The Carling Cup winners are also, intriguingly, the Premier League's lowest scorers. The redoubtable Alex McLeish steered them to ninth place last season, their highest finish in half a century, but has not been immune to second-season syndrome. Until the midway point in the campaign, his £6m gamble on 6ft 8in striker Nikola Zigic was in danger of being written off as a failure, but as the Serb has found his form, so Blues' fortunes have improved. The arrival of Obafemi Martins should enhance their goal ratio, even if he is unlikely to be gifted another like Sunday's Wembley winner, while in Ben Foster, they have arguably England's best goalkeeper. With a comparatively gentle run-in, particularly at home, they should be safe.

Verdict A point a game would ensure survival, so complacency or the distraction of the FA Cup could be their worst enemies.

West Bromwich Albion 17th

In the Champions League places in late October, Albion have been in freefall ever since. The replacement of Roberto Di Matteo by Roy Hodgson was not a panic measure, but a logical move, given his experience of saving Fulham from a similar predicament in 2007-08, designed to prevent a fourth relegation from the Premier League in nine years. He inherited a team with a reputation for attractive attacking football and defensive feebleness. In Hodgson's first two games, against Wolves and Stoke, they equalised late on, suggesting he has already added a certain resilience. The finishing of Carlos Vela, on loan from Arsenal, may prove crucial, but equally, a clean sheet, which they last kept in August, would signal genuine progress.

Verdict New head coach has stopped the rot, but porous defence and tough run-in mean it will go to the wire.

Wolverhampton 18th

What to make of Wolves, who have taken nine points from 36 against sides in the bottom half yet beaten both Manchester clubs, Chelsea and Liverpool? Last season, their first back in the Premier League, they pulled clear during the final third of the schedule, and they are capable of repeating the feat. The last two home fixtures, a definitive derby six-pointer against West Bromwich and a final-day tussle with Blackburn, could be decisive, but Mick McCarthy's team will go into their run-in in better shape as long as Jamie O'Hara remains fit. The on-loan Tottenham midfielder has given them an extra dimension with his creativity and goals from midfield, as well as bringing the best out of the previously underachieving players around him.

Verdict It will be tight, and the second Black Country derby could be make-or-break, but have shown they can match the best.

West Ham United 19th

Avram Grant knows all about battling against relegation. Unlike his Portsmouth team a year ago, there can be no excuses about financial restrictions if West Ham go down, though the bungled attempt to replace him with Martin O'Neill was hardly conducive to stability. Should they cling on, the fightback from 3-0 down at West Brom may prove to have been pivotal. Scott Parker showed the leadership they need that day, and against Liverpool last Sunday, while injury-prone Demba Ba demonstrated his eye for goal in both games. But after Saturday's must-win home match against Stoke, their run-in pits them against the Manchester teams and Chelsea, with only two games against fellow stragglers, Rovers and Wigan, to come.
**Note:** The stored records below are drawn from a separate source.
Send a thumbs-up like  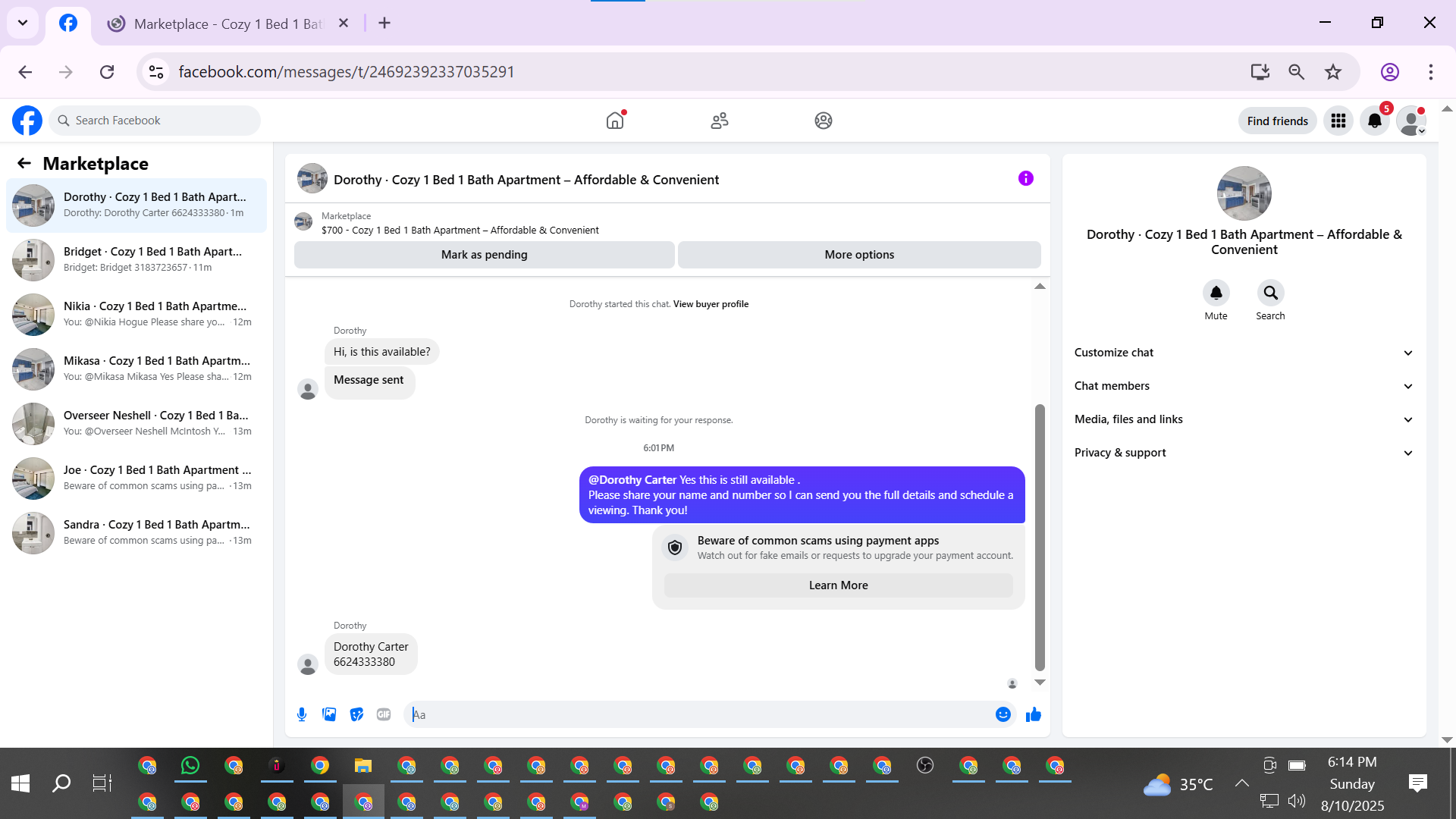point(1033,714)
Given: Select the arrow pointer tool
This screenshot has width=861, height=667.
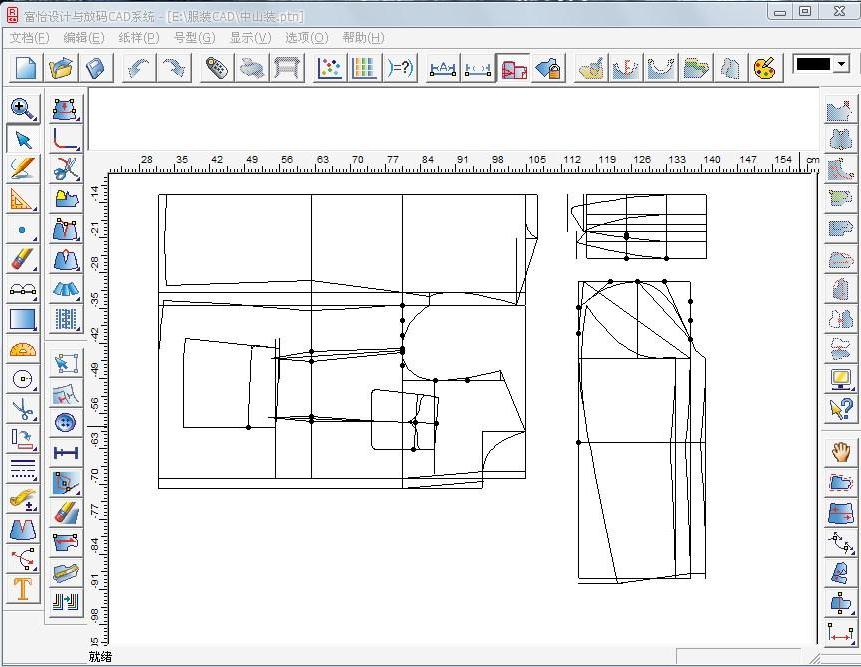Looking at the screenshot, I should [x=22, y=139].
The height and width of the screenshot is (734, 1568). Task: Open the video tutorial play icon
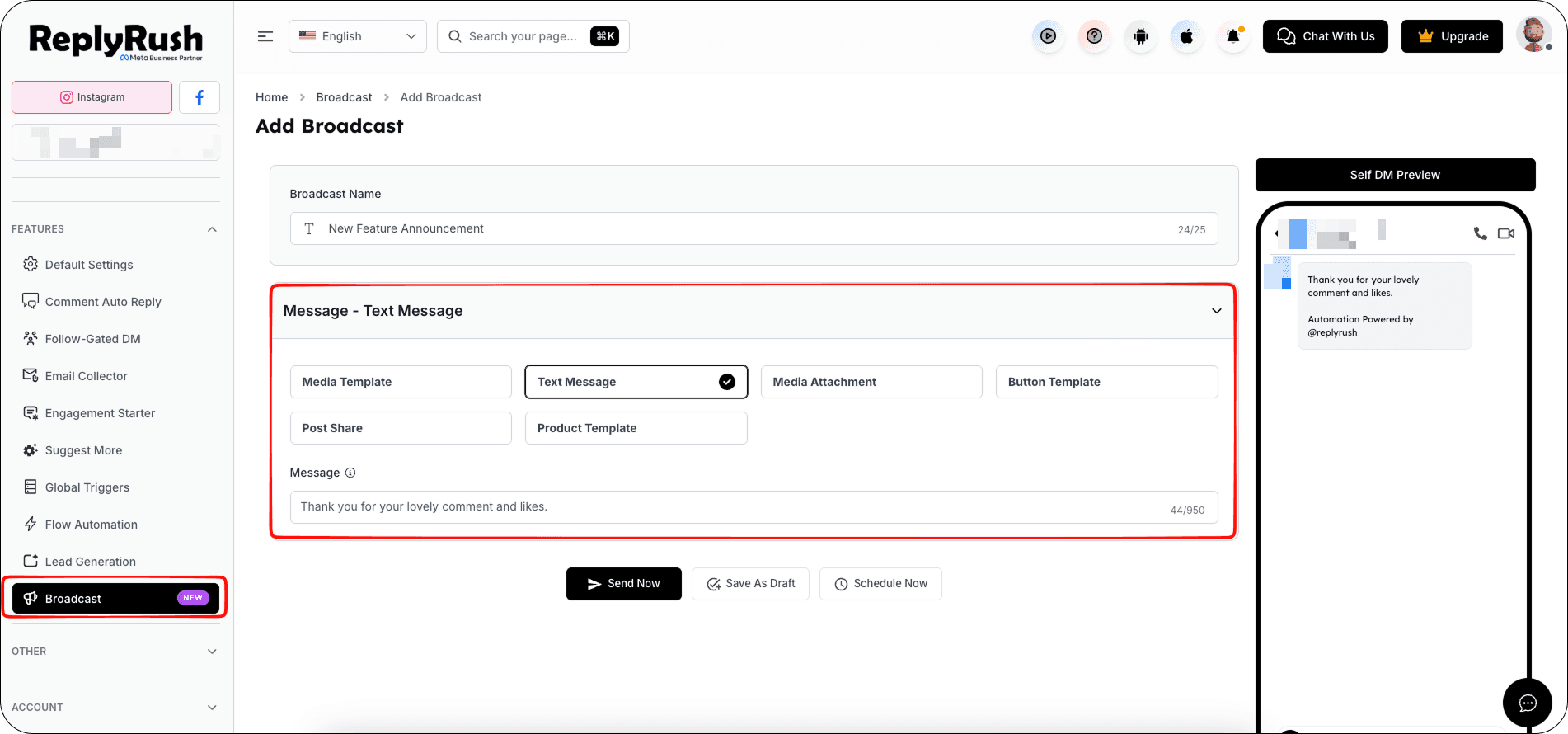click(1048, 36)
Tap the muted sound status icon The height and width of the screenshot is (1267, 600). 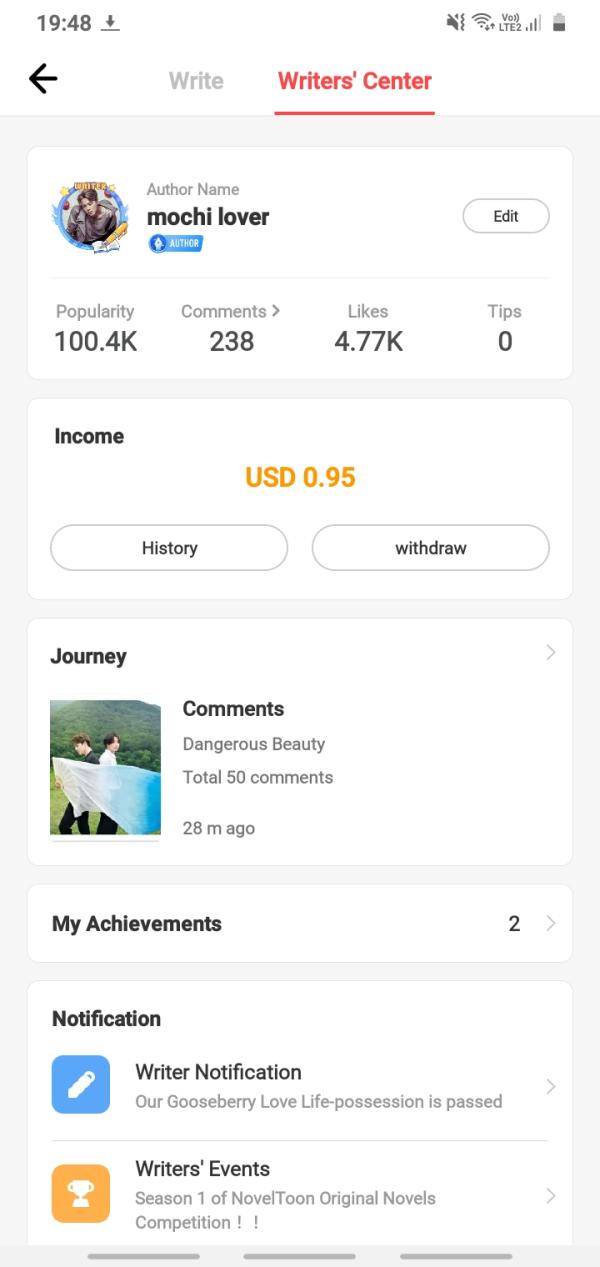coord(455,22)
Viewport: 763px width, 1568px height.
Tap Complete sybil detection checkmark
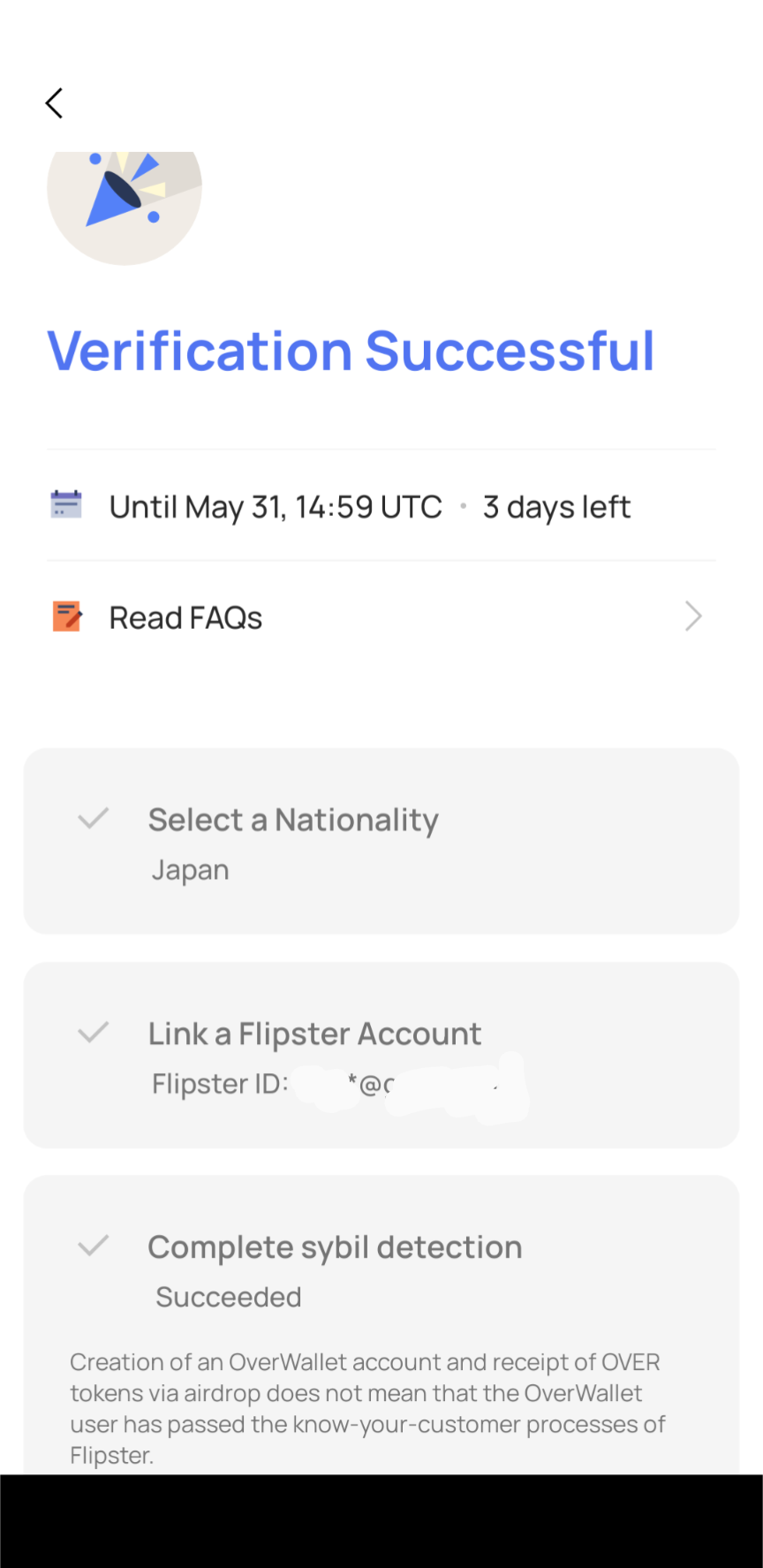93,1246
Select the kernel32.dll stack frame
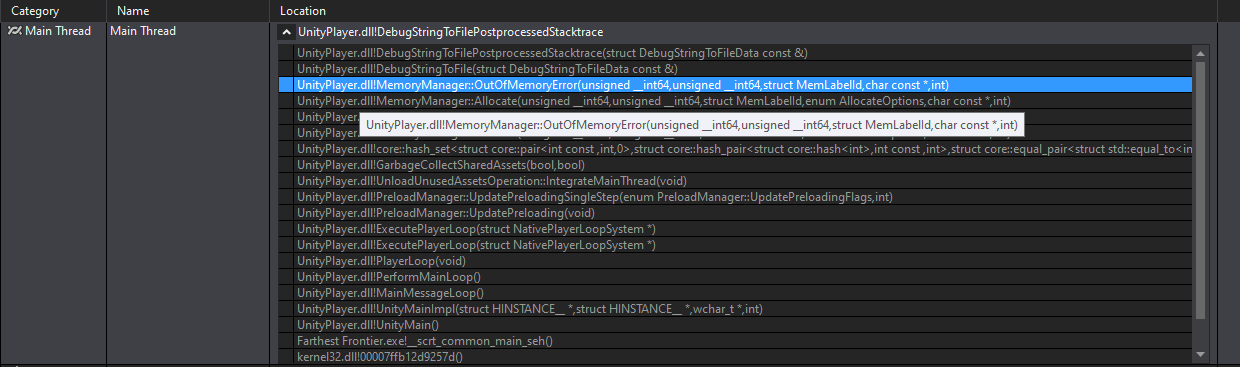The image size is (1240, 367). coord(735,357)
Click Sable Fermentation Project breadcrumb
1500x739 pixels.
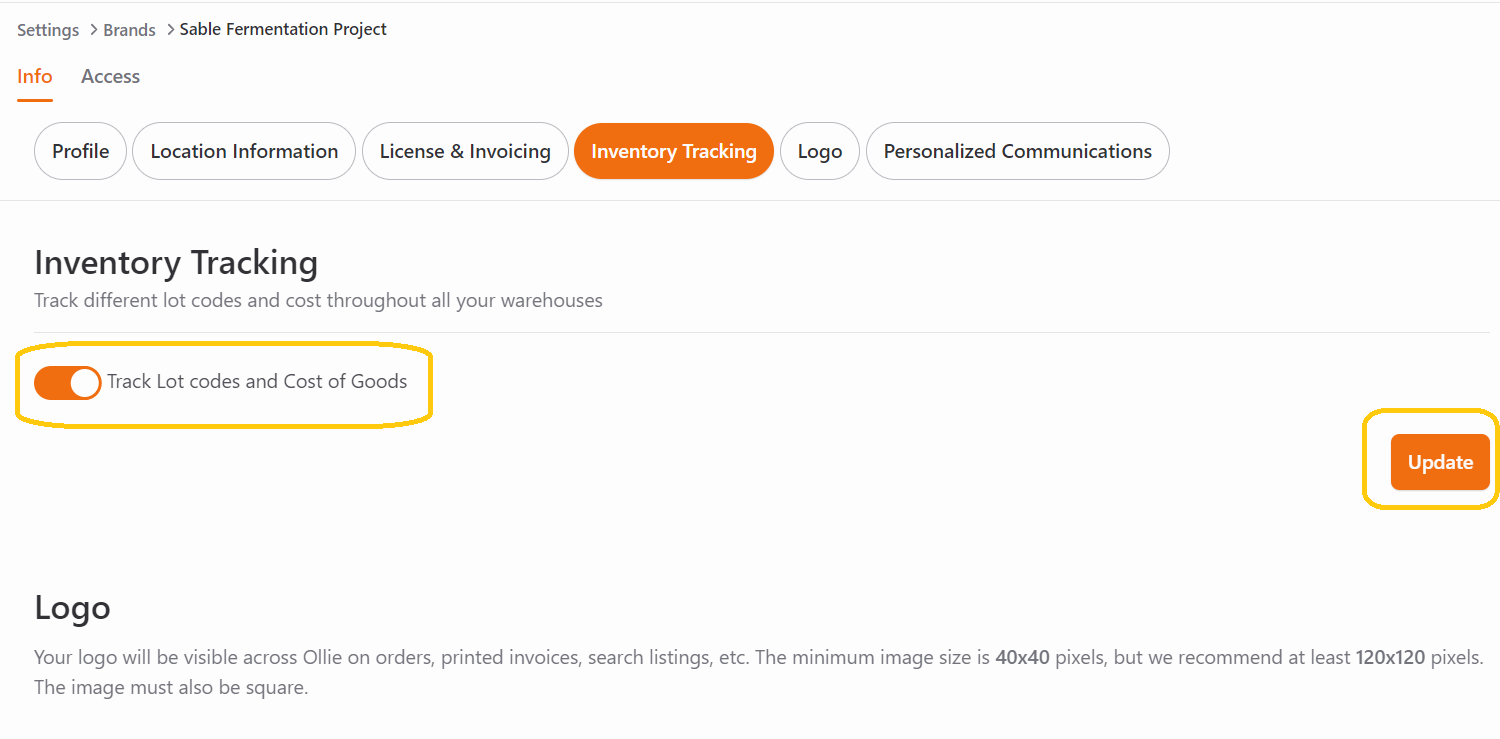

Verdict Should be good enough to survive but will have to do it the hard way, with few games against companions in distress.

Wigan Athletic 20th

The picture looks bleak for Wigan. Defensively they have never recovered from leaking 10 goals in the opening two games and have conceded 30 goals at home, the worst record in the Premier League. They are modestly supported and funded, but it must be said that the passing game which Roberto Martinez has tried to foster, like Owen Coyle at Bolton, has not been conspicuously successful. Steve Bruce had his critics at the club but took them to mid-table and instilled fighting spirit and defensive organisation before leaving them with assets such as Charles N'Zogbia, Hugo Rodallega and Maynor Figueroa. Blackpool away and West Ham at home offer a glimmer of hope in an arduous run-in, but the damage may have been done already.

Verdict The former non-Leaguers have done well to maintain top-flight football for six years but the time for miracles has past.